(DATA begins)
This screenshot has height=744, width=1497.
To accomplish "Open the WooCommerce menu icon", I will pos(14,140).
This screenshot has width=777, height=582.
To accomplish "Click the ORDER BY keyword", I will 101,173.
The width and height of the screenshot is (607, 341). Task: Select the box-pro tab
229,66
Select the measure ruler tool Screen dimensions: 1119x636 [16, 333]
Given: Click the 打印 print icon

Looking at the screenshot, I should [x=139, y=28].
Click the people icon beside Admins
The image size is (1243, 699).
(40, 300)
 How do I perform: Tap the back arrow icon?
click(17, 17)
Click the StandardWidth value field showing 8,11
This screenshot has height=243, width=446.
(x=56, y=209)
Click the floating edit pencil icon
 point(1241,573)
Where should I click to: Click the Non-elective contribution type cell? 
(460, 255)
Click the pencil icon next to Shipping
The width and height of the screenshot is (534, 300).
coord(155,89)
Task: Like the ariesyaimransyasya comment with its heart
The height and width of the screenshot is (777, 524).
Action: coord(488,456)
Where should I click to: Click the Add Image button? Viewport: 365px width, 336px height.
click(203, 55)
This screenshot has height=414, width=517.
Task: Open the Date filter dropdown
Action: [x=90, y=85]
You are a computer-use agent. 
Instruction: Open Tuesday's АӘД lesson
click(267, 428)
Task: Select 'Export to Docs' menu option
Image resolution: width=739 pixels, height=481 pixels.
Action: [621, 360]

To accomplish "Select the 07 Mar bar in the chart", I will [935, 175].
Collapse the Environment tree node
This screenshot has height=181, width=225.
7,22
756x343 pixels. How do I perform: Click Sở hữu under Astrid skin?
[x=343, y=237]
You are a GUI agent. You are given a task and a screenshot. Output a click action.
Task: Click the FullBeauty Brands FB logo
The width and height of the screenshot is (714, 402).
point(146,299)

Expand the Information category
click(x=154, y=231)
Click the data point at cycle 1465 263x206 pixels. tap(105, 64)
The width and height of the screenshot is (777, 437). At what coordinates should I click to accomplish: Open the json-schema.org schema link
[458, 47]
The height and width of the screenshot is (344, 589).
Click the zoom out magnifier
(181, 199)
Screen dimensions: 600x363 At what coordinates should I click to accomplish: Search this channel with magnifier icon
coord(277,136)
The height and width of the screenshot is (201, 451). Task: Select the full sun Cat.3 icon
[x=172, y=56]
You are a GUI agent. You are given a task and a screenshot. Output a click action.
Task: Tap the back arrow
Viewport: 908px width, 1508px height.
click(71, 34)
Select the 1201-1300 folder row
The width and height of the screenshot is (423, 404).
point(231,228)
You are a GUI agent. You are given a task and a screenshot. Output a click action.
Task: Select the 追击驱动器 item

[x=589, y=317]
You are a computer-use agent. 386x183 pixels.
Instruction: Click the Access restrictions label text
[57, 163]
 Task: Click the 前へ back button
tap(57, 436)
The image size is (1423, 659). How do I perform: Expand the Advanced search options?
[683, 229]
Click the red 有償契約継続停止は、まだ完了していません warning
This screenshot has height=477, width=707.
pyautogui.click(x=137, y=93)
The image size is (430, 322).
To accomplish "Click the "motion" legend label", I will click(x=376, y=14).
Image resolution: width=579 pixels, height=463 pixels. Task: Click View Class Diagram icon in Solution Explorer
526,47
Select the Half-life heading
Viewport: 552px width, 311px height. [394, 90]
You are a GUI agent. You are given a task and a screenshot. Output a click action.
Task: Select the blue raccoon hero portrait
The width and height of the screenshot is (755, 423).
(DATA ends)
* **PROMPT**
Would you copy out every line in the records that includes the string "menu"?

* **YOUR SOLUTION**
To accomplish "Open the WooCommerce menu icon", I will pos(14,140).
Task: Select 'Export to Docs' menu option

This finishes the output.